==== TEXT ====
In our opinion, bigger athletes in need of more impact protection are not going to enjoy the PUMA Court Rider. Shoes like the PUMA Rise Nitro and the PUMA MB.02 provide a much more generous helping of cushioning.
What may seem like breathable mesh, turns out to be misleading. We found the PUMA Court Rider to be a toasty shoe, both on the court and in our lab tests.
Pumping smoke through the shoe's upper, it barely came out on the other side. The only streak of vapor appeared around the tongue. For that reason, we rated the shoe's breathability as only 2 out of 5.
In the transparency test below, we put the shoe's upper against a bright light to show you that there are no ventilation pores in the fabric.
We also turned to our microscope to take a closer look at the mesh.
The fabric is made of multiple layers which, when combined, form a pretty tightly woven material.
For some reason, PUMA tends to choose soft rubber for its more affordable basketball shoes.
Pressing our durometer against the outsole, we found that the rubber is only 72 HC (12% softer than average). For that reason, we do not recommend exposing the shoe to outdoor courts too often. Soft rubbers tend to wear out much faster.
There are budget-friendly shoes at the same price point that have harder rubbers. Take the Nike LeBron Witness 7 for example.
|Court Rider||72.0 HC|
The amount of rubber used in the Court Rider's outsole is quite average. Our caliper shows 4.1 mm of thickness.
|Court Rider||4.1 mm|
At first, we thought that our scales were broken...but no, they weren't. That's how heavy the PUMA Court Rider really is!
At 15.8 oz (449g), it is a whole 2 ounces heavier than average! We really don't get how this PUMA shoe managed to outweigh even the Nike LeBrons.
====
*COMPLETE THE FOLLOWING*
1. In the PUMA Court Rider review, how much does the shoe weigh?
2. Please reproduce the portion of the PUMA Court Rider review that starts at the words "Pressing our durometer" and ends after the words "mm of thickness.".
==== DATA SHOWN ====
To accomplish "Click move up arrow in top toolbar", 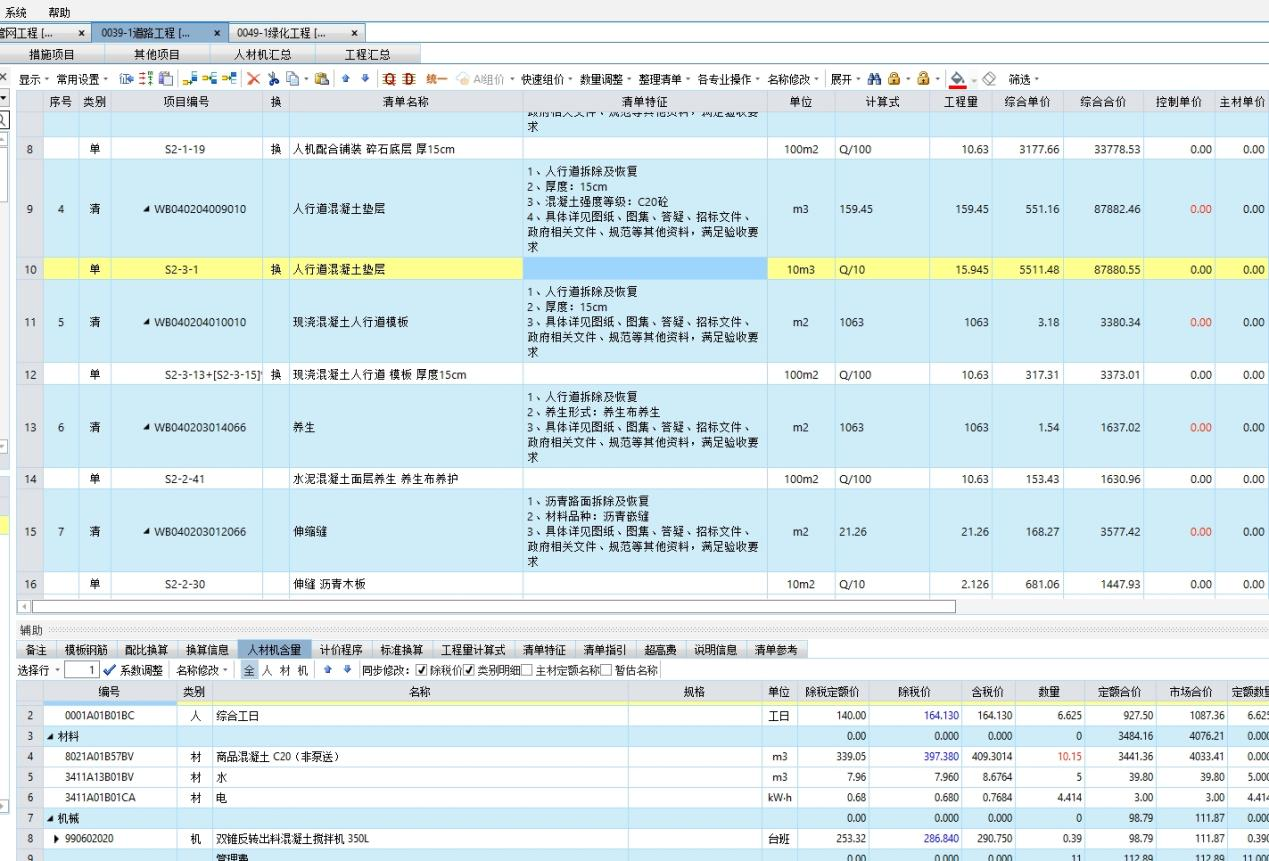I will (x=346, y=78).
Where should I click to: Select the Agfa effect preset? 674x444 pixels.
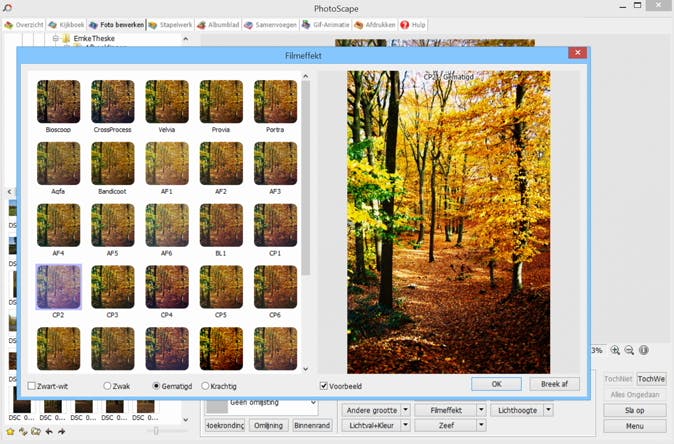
====
*OUTPUTS*
1. 15.8 oz (449g).

2.
Pressing our durometer against the outsole, we found that the rubber is only 72 HC (12% softer than average). For that reason, we do not recommend exposing the shoe to outdoor courts too often. Soft rubbers tend to wear out much faster.
There are budget-friendly shoes at the same price point that have harder rubbers. Take the Nike LeBron Witness 7 for example.
|Court Rider||72.0 HC|
The amount of rubber used in the Court Rider's outsole is quite average. Our caliper shows 4.1 mm of thickness.